Disney characters including Mickey and Minnie Mouse perform for visitors at Shanghai Disneyland. [File Photo: VCG]

Disney characters including Mickey and Minnie Mouse perform for visitors at Shanghai Disneyland. [File Photo: VCG]

The suit was brought by a law school junior stopped from entering the park with her own snacks early this year. The college student believes the food ban constitutes an unfair term in standard-form consumer contracts, and is a violation of the legitimate rights and interests of consumers.

The case was heard on April 23. The verdict is yet to be released.

News about the lawsuit has made headlines in China over the past week. The world's second-largest Walt Disney park introduced a ban on outside food, alcohol, and non-alcoholic beverages over 600 milliliters on November 2017.

Many people have argued that the purpose of denying visitors the right to bring their own food is to force them to purchase expensive food and beverages on sale within the park. Some people have also said they believe that the park is violating people's privacy by forcing customers to submit to having their bags searched at the entrance to the park, although others have defended the searches, saying that they're important for park security.

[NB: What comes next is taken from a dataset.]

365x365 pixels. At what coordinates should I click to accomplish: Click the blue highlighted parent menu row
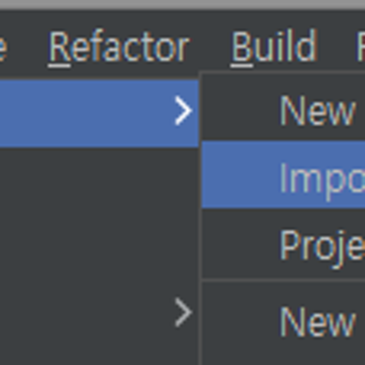[x=99, y=113]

In response to questions from CCTV journalists, Shanghai Disneyland said in an email on Monday that its food ban is "consistent with many other theme parks across China" and "guests are welcome to enjoy their own food and beverages outside the park."

Three out of the six Disneyland parks around the world allow people to bring in food and drinks, although the company's three parks in Asia – in Tokyo, Hong Kong, and Shanghai – have a no-outside-food-and-drink policy.

On Monday, the park's policy seemed to have softened. Two CCTV journalists brought their own water, biscuits, and bread into the park, although one was warned not to bring food to the park on their next visit. CCTV also reported on Monday that visitors are still being asked to open their bags and have their personal belongings checked before entering the park.